Eskom head of generation Matshela Koko has implicated former board chairman Zola Tsotsi, suggesting he tried to arrange a payment by Eskom of R69 million to a Japanese company in 2014, despite the fact that Eskom neither had a contract, nor issued a purchase order to warrant the payment.
Koko states that his refusal eventually led to his and then Eskom CEO Tshediso Matona’s suspension in March 2015. Matona and Koko were among four Eskom executives suspended at the time. He is the only one who later returned to service. The four were not accused of any wrongdoing.
Tsotsi is only one of the persons who earlier implicated Koko in wrongdoing before the parliamentary portfolio committee on public enterprises that has been investigating governance failures at Eskom. Koko has hit back with counter-allegations in a written submission to the portfolio committee, which Moneyweb has seen.
He will present his submission and face questions from the evidence leader and members of parliament on Wednesday.
This comes days after government appointed a new Eskom board and directed it “to immediately remove all Eskom executives who are facing allegations of serious corruption and other acts of impropriety, including Mr Matshela Koko and (suspended finance head) Mr Anoj Singh”.
Finance minister Malusi Gigaba has called on Koko and Singh to resign “in the interest of the country”, but Koko says he has done nothing wrong. Singh resigned late on Monday evening.
In his submission, Koko further implicated former board member Venete Klein who apparently asked him to help her husband, Dr Harold Klein, get a contract for his company for the project management of the conversion of Eskom’s diesel-guzzling open-cycle gas turbines to gas.

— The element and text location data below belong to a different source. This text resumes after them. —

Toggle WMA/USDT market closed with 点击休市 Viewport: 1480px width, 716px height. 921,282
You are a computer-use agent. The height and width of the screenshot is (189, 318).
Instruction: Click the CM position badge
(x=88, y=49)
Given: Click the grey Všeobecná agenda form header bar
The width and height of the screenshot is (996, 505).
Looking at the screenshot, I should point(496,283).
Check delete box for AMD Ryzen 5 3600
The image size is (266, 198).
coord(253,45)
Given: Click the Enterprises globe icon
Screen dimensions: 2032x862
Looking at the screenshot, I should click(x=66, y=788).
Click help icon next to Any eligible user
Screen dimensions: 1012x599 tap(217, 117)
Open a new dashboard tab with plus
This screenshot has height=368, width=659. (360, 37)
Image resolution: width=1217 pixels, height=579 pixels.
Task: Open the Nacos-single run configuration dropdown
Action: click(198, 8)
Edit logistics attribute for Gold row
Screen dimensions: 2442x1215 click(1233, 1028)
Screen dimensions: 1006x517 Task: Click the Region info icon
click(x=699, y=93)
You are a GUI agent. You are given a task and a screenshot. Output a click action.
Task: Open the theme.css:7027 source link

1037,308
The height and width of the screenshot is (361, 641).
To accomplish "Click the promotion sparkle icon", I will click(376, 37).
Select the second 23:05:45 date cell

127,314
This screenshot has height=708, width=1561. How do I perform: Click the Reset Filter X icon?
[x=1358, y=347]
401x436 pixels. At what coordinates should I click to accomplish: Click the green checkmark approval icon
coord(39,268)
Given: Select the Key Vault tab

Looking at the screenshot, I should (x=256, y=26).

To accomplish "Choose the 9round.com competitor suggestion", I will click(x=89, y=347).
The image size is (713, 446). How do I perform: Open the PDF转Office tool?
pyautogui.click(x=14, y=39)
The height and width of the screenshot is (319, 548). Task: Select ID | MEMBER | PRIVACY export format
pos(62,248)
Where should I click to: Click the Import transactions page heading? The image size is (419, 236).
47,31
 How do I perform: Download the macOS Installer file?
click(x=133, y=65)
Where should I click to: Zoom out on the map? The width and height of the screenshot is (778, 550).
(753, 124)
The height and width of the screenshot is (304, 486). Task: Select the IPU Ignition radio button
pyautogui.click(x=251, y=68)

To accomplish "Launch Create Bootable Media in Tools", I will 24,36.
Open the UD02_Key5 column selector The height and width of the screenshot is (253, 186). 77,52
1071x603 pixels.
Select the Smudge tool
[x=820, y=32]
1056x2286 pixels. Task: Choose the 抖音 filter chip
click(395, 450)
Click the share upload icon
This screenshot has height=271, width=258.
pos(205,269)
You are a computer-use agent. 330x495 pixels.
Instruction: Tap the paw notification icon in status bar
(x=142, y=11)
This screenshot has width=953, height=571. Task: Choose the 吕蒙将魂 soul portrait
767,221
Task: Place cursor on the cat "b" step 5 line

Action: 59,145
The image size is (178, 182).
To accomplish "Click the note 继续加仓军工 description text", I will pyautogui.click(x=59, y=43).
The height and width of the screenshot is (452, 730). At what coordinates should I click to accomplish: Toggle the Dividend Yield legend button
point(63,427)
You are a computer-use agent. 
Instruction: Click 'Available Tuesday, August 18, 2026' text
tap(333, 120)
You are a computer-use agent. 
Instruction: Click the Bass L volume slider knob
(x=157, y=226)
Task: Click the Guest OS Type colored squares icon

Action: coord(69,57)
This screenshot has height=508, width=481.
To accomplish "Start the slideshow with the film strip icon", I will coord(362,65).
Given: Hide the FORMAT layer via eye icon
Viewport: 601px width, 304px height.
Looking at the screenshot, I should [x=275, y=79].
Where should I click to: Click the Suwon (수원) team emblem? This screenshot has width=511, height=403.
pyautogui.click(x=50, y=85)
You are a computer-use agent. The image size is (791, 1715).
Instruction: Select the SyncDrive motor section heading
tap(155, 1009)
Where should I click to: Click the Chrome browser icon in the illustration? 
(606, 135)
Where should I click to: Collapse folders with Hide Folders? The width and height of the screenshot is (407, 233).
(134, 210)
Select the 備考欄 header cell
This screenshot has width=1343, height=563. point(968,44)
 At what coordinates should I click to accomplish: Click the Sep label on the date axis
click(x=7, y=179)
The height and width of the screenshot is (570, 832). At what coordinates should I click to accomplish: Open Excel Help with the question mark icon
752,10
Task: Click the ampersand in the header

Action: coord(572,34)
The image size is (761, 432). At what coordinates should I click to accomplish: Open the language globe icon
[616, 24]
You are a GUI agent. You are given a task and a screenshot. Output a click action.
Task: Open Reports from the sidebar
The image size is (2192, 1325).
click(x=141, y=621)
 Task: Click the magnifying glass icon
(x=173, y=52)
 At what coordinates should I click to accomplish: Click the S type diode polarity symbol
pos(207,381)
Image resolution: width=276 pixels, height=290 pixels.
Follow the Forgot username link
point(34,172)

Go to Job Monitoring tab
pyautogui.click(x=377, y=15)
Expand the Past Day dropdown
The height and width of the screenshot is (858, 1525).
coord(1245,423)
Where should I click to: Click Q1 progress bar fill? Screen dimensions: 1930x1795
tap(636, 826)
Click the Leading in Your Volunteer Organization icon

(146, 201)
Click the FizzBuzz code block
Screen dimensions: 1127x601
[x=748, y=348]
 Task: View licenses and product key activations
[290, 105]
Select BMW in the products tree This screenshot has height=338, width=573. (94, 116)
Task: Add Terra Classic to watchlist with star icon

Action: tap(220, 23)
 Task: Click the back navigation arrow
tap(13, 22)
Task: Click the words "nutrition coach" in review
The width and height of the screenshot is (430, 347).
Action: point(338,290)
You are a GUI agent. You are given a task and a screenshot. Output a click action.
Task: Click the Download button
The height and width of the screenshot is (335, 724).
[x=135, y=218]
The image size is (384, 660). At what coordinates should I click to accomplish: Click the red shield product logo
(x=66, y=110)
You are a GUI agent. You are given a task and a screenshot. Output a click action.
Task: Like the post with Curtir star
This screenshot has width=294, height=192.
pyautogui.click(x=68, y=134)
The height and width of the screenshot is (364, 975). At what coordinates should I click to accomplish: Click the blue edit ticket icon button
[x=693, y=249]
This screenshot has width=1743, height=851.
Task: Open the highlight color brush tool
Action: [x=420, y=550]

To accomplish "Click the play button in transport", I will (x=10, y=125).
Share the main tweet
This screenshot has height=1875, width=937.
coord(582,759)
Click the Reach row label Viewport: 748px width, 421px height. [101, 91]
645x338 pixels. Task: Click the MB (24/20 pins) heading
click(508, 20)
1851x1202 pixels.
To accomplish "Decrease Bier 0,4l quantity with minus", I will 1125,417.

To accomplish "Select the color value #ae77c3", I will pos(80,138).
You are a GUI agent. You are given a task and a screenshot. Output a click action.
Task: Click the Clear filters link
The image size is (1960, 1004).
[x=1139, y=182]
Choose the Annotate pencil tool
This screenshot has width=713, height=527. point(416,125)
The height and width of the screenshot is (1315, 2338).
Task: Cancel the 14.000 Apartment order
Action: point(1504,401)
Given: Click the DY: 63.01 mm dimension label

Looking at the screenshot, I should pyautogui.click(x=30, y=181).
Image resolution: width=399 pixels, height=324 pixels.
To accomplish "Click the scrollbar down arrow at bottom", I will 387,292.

In her earlier testimony before the committee, Klein sketched Koko in a poor light, suggesting he was a bit of a dictator. This Koko says, is based on resentment because he refused to assist her husband.
As far as the Japanese company is concerned, Tsotsi told Moneyweb on Monday that Koko’s version of events is “a complete fabrication”. He said he referred a letter he received from the company Sumitomo Corporation to Koko as the relevant executive. In return, he got a letter from Koko stating that the purchase order would be issued and the payment would be made. He checked this with Eskom’s legal department.
Nevertheless, no purchase order was ever issued and no payment was made. He doesn’t know why.
Tsotsi earlier testified that the suspension of the four executives followed pressure from Tony Gupta, President Jacob Zuma and former SAA chairperson, Dudu Myeni.
Klein, in her response to the allegations, said she does not consider it appropriate to respond to Koko’s allegations before he testifies before the committee, but might do so at a later stage. She however denied any impropriety.
Koko denies having played a role in Eskom’s irregular payments to Gupta-linked company Trillian and says suspended Eskom company secretary and head of legal, Suzanne Daniels’, statements to that effect are lies.
“The truth is to the very contrary – it was Ms Daniels who was pivotally involved in procuring payments directly to Trillian of R460 million in circumstances where I, in my capacity as interim CGE, had on more than one occasion declined to approve such payment.”
Daniels told Moneyweb that she has not seen Koko’s submission and stands by her testimony in parliament, which she says is based on independent legal and forensic investigations and documentation provided to parliament.
Tegeta and Optimum
The portfolio committee asked Koko to deal specifically with Gupta-linked Tegeta’s purchase of the Optimum coal mine from Glencore and the prepayment for coal to Tegeta.
He describes how Glencore bought Optimum in 2012 and put pressure on Eskom to increase the price it paid for the coal for Hendrina power station.
The relationship deteriorated and in July 2015 Eskom issued a letter of demand for R2.18 billion in penalties for sub-standard coal supplied over an extended period.
Koko refers to Daniels’ earlier testimony that the amount was overstated by about R1 billion due to a “spreadsheet error”. He says he always held the view that the final amount would be determined in arbitration.
Glencore at the time stated that it would be R800 million at the most and the business rescue practitioner testified before the committee that he estimated it at R700 million.
It was eventually settled with Tegeta as owners at R577 million.
Koko paints a picture in which Eskom played an active role in shaping the transaction to ensure continued coal supply to its Hendrina power station against the background of a power shortage, while making suggestions that would make the mine sustainable in the long run.
Koko states that the prepayment to Tegeta for coal for its Arnot power station was in line with Eskom policy and mandates and aimed at securing reliable supply.
He also deals with an interview with Carte Blanche in June 2016 during which he apparently lied about prepayments for coal to Tegeta. He states that he correctly denied that Eskom made prepayments to Optimum, because the prepayments were in fact made to Tegeta which sourced the coal from Optimum.
He says the document with his signature on that Carte Blanche showed him on camera was indeed an agreement with Tegeta, not Optimum as the presenter stated, but he didn’t realise it at the time.
Koko denies any strategy to drive Optimum into business rescue to enable Tegeta to acquire the business and that Eskom further enabled the transaction through a prepayment and hugely-reduced penalty.
“I have been the subject of a still-ongoing trial by media by journalists and others,” he states.
“The public and others in government and elsewhere have been taken in by the many falsehoods and misleading reports published about me, that are, on my reading, part of a frenzied campaign calculated to break Eskom and discredit the government. I have been caught in the crossfire and, arising from the simple magnitude of the campaign, have been unable to defend myself against it. It has been very, very hurtful.”